Where the string "accomplish" appears in a line of the data, show that line.

------ SUPPLIED MATERIAL

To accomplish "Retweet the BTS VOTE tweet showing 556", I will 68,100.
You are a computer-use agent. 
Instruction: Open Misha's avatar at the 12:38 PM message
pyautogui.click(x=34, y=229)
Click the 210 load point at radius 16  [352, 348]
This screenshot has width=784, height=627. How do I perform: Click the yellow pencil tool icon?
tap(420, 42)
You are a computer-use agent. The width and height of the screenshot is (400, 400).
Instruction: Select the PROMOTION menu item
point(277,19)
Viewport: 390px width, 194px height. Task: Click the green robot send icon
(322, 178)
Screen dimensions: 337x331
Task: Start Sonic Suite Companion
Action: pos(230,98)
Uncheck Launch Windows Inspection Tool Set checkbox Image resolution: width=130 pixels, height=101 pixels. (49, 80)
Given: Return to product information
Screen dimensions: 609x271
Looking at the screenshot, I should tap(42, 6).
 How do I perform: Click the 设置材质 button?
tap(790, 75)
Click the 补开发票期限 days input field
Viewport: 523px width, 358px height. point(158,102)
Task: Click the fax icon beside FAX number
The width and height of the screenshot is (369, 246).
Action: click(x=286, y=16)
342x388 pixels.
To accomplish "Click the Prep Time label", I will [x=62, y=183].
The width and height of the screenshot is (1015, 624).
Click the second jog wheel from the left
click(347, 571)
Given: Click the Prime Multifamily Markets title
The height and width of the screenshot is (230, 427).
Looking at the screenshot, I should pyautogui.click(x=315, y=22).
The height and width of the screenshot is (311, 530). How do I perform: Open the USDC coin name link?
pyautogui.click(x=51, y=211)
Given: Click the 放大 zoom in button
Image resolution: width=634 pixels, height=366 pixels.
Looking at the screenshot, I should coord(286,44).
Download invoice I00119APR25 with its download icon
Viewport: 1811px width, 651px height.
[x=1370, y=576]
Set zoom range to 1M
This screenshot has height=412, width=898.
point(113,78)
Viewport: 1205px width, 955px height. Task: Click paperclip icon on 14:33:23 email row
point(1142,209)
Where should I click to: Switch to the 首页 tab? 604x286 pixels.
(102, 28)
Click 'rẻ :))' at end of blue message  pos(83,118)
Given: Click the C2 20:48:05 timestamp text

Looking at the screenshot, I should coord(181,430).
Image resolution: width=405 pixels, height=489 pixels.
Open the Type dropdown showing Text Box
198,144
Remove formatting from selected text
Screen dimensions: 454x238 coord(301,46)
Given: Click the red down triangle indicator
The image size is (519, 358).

------------

* [EXERCISE SOLUTION]
To accomplish "Retweet the BTS VOTE tweet showing 556", I will 68,100.
To accomplish "Click the Prep Time label", I will [x=62, y=183].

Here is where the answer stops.